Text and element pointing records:
begin
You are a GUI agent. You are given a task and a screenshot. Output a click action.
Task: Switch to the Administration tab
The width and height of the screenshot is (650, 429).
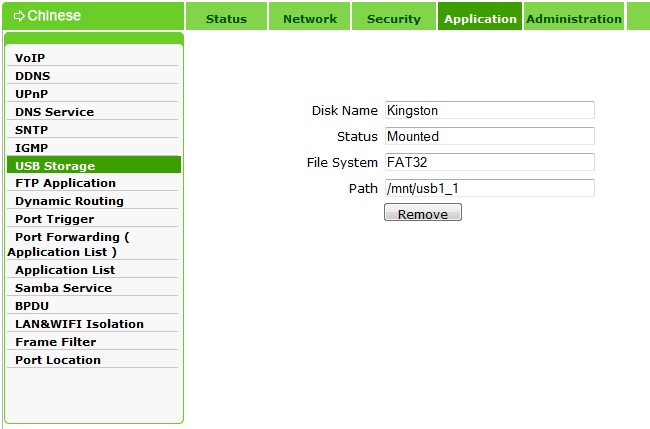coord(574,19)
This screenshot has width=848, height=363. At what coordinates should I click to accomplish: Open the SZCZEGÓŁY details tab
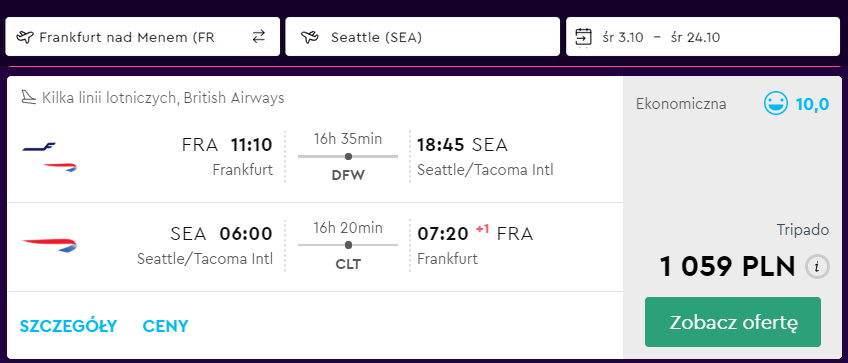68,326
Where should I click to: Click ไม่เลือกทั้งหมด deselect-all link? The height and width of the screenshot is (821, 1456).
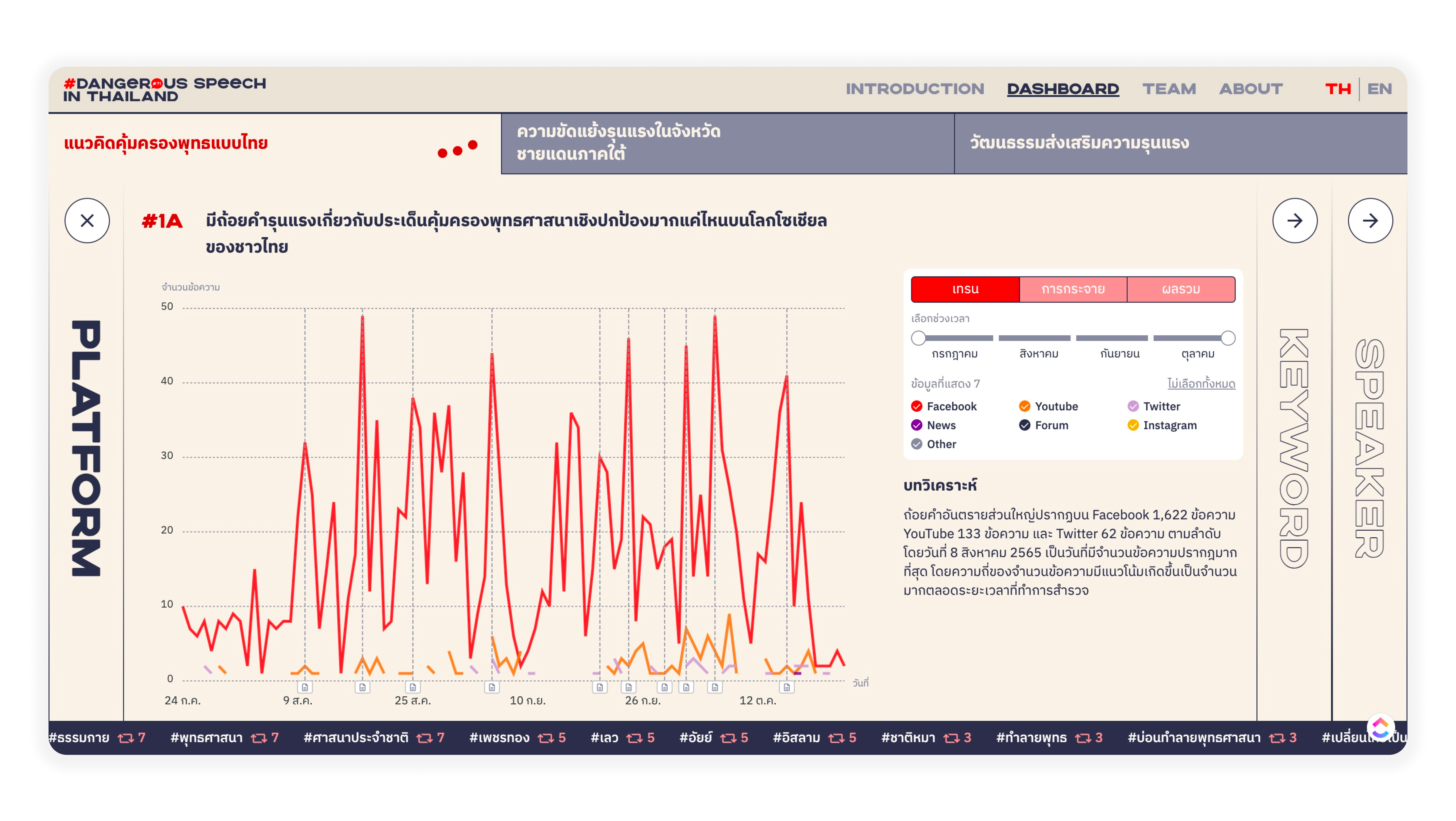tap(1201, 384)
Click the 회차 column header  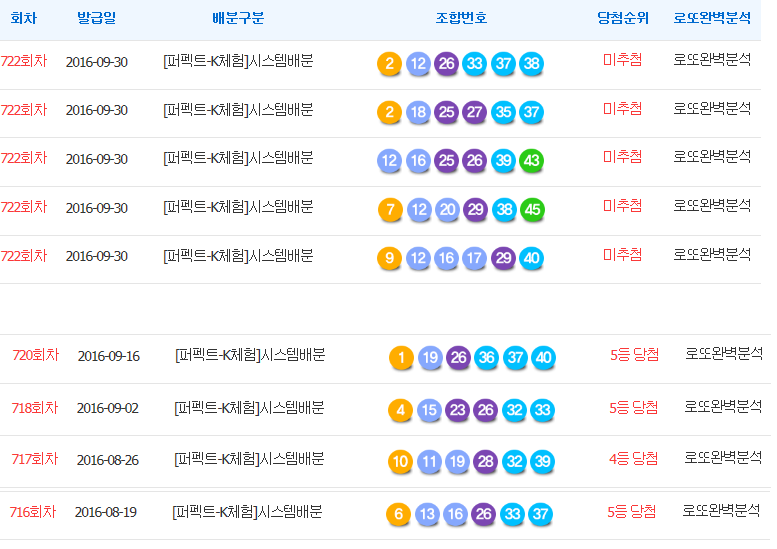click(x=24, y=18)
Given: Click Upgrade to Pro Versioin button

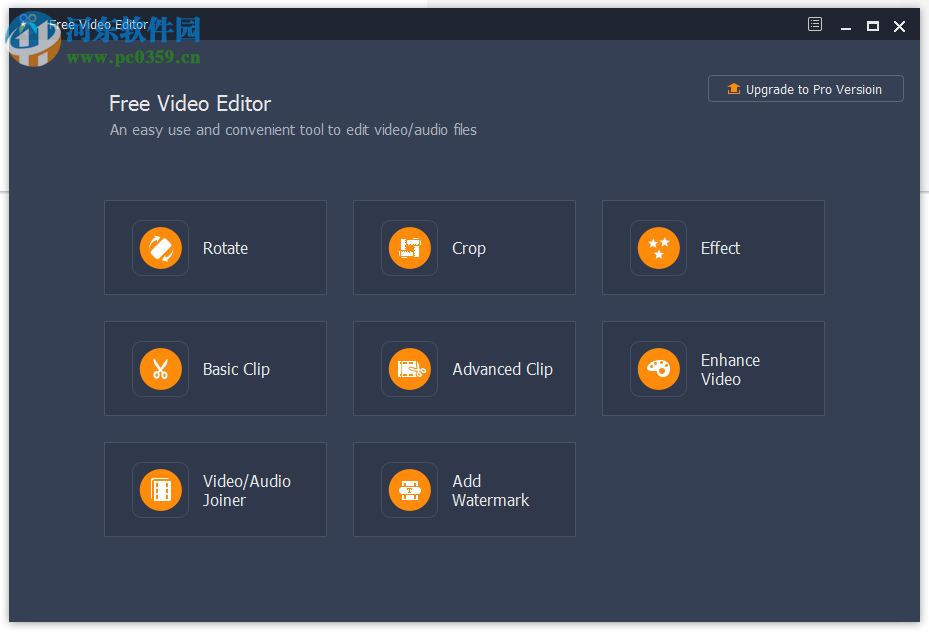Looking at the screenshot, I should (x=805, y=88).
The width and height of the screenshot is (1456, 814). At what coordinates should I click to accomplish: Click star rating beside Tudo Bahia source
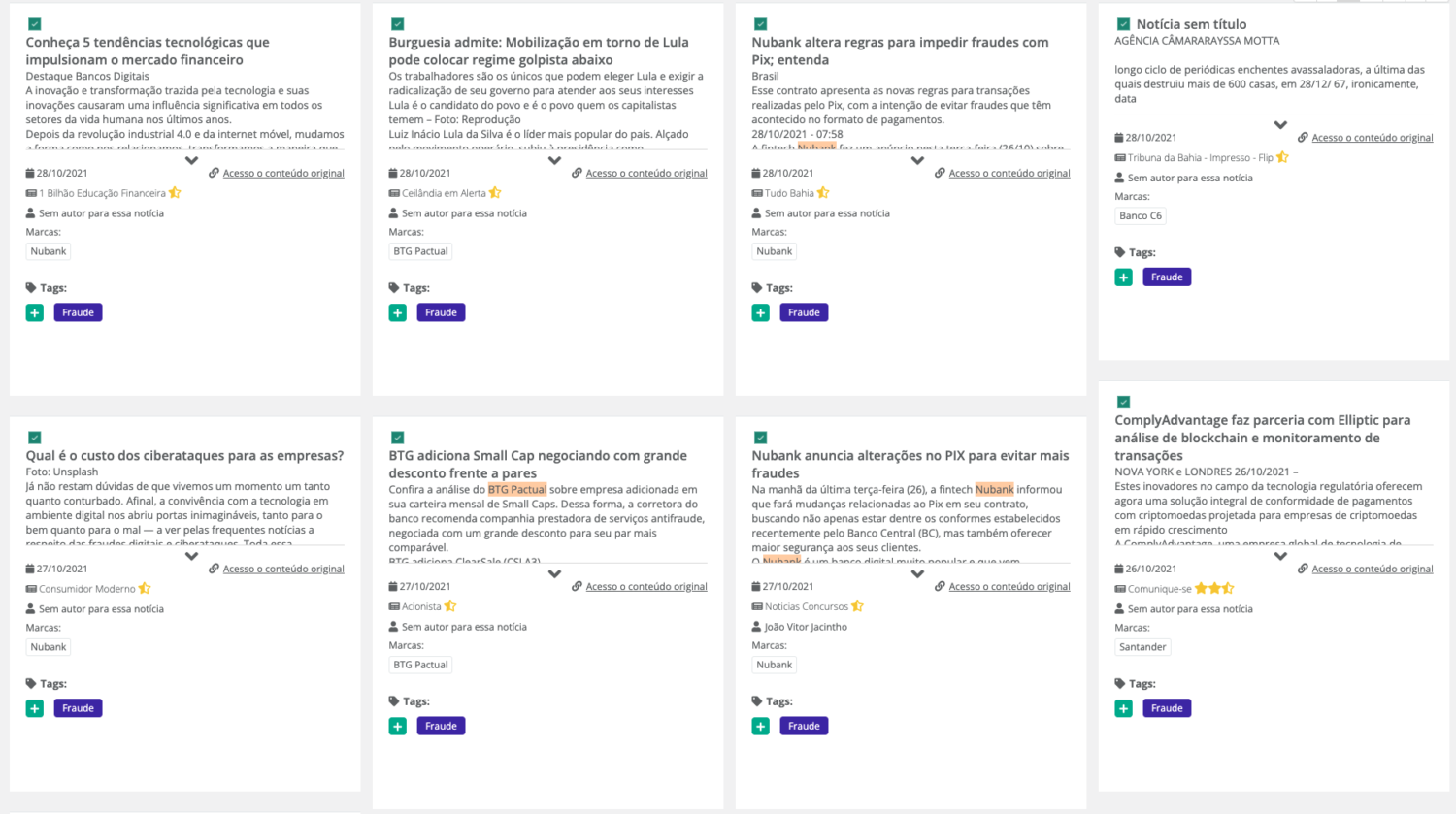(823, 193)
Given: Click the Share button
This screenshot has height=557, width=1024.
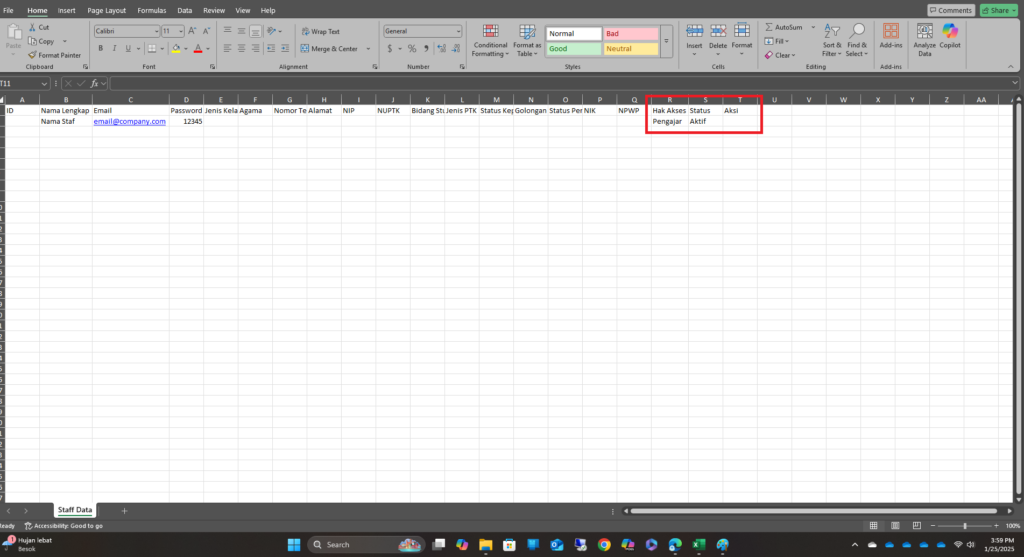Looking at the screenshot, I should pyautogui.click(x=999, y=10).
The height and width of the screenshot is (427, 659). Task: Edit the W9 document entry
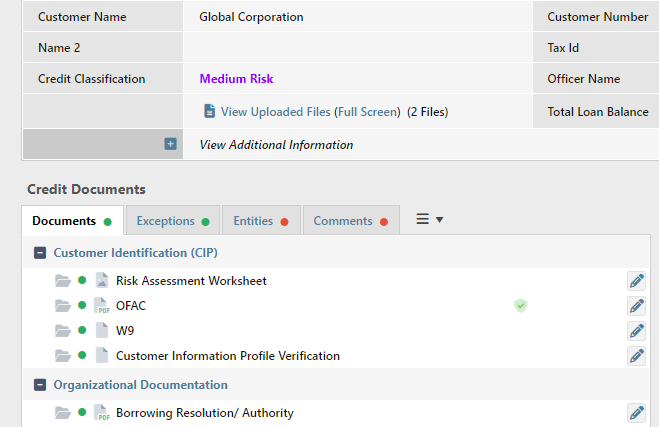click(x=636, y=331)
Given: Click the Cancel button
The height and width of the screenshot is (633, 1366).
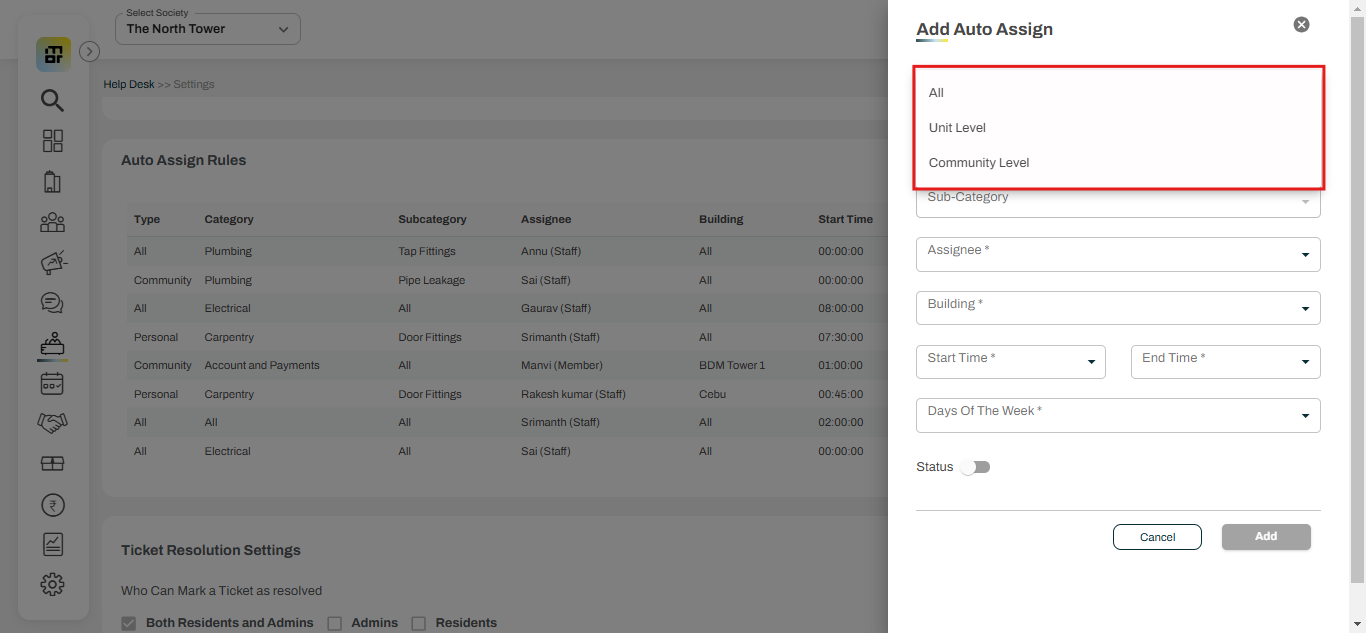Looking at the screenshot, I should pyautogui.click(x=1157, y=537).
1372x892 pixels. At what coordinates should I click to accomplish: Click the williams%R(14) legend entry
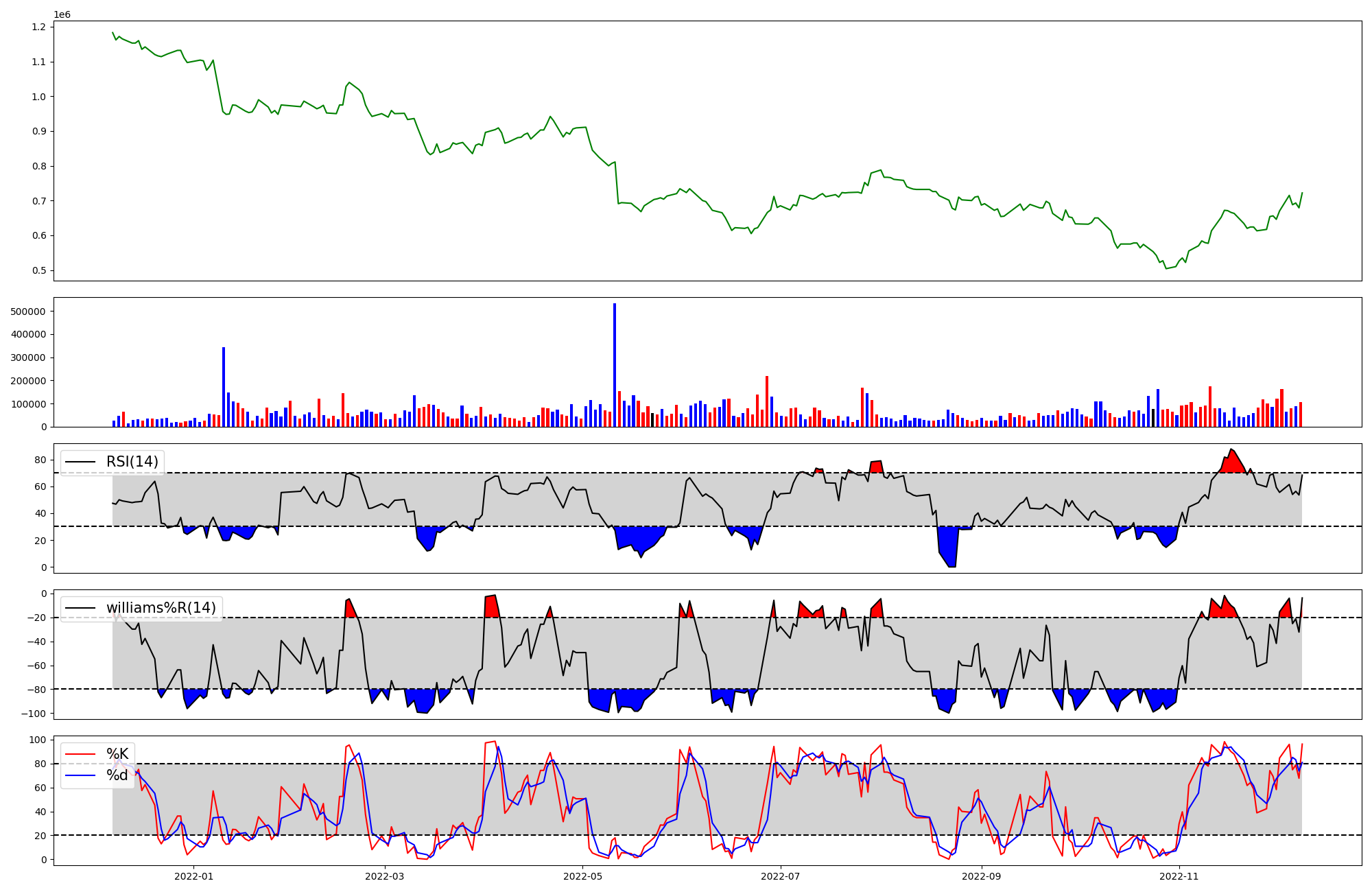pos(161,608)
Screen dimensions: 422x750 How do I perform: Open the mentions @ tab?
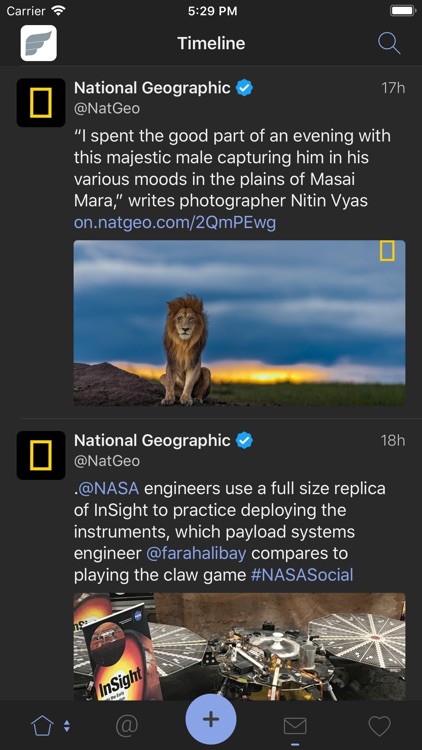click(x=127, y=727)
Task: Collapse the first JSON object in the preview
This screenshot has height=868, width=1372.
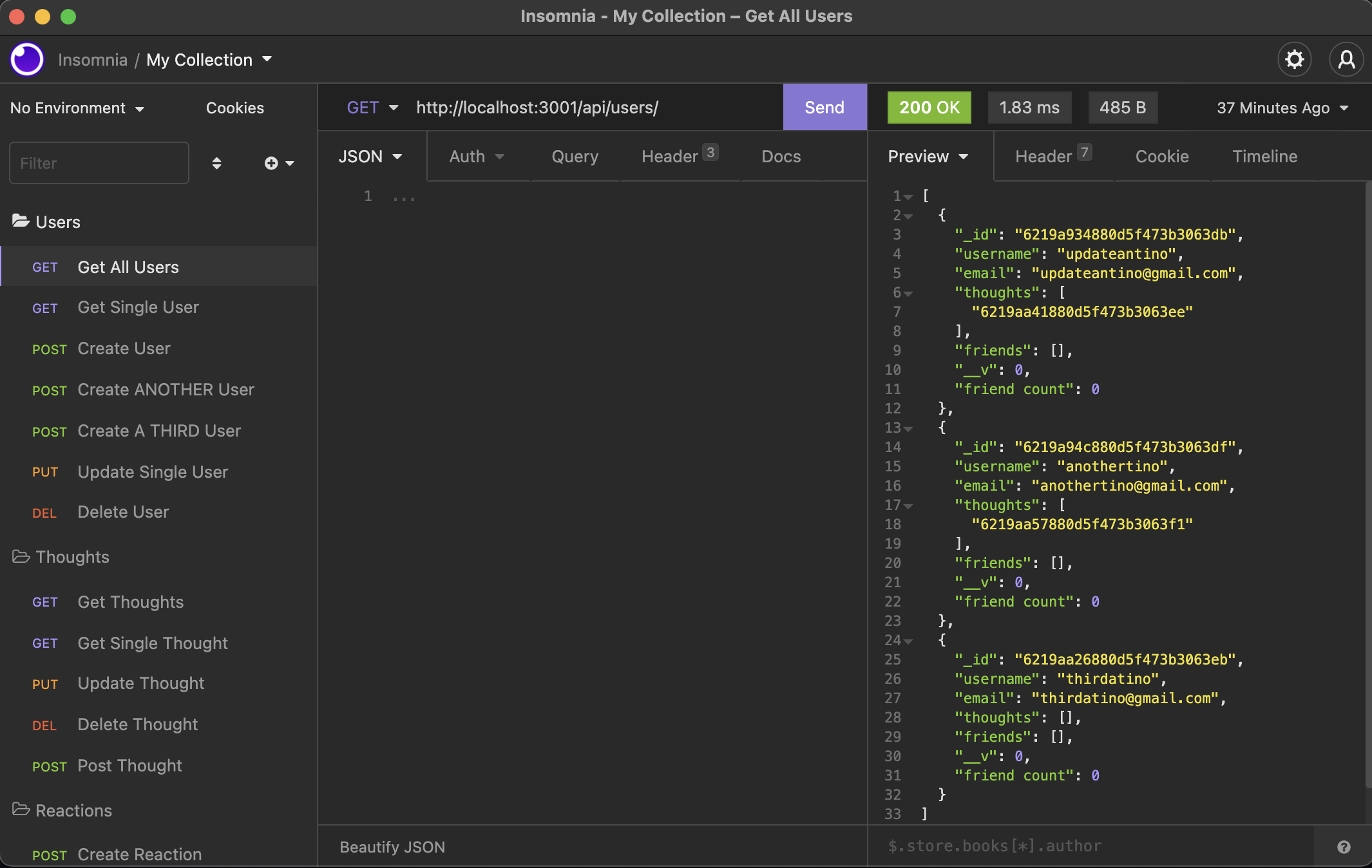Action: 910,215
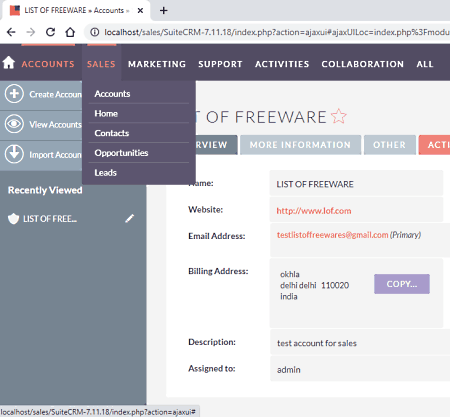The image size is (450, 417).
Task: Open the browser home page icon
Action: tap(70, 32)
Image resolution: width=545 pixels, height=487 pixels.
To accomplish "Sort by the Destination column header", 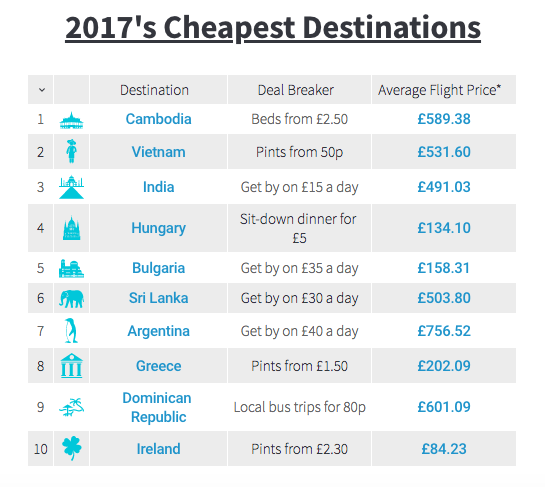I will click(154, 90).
end
• **What needs to be done**: Quote the lines between the one containing "The height and width of the screenshot is (427, 659)." and the one containing "Action: tap(70, 32)", inclusive, and leave the pictures out of your answer.

• **Response to this task**:
The height and width of the screenshot is (427, 659). Task: Edit the W9 document entry
click(x=636, y=331)
Given: Click the Cancel button
The height and width of the screenshot is (633, 1366).
Looking at the screenshot, I should pyautogui.click(x=1157, y=537).
1372x892 pixels. At what coordinates should I click to accomplish: Click the williams%R(14) legend entry
pos(161,608)
Screen dimensions: 422x750 How do I perform: Open the mentions @ tab?
click(x=127, y=727)
Task: Collapse the first JSON object in the preview
This screenshot has height=868, width=1372.
Action: 910,215
The image size is (450, 417).
Task: Open the browser home page icon
Action: tap(70, 32)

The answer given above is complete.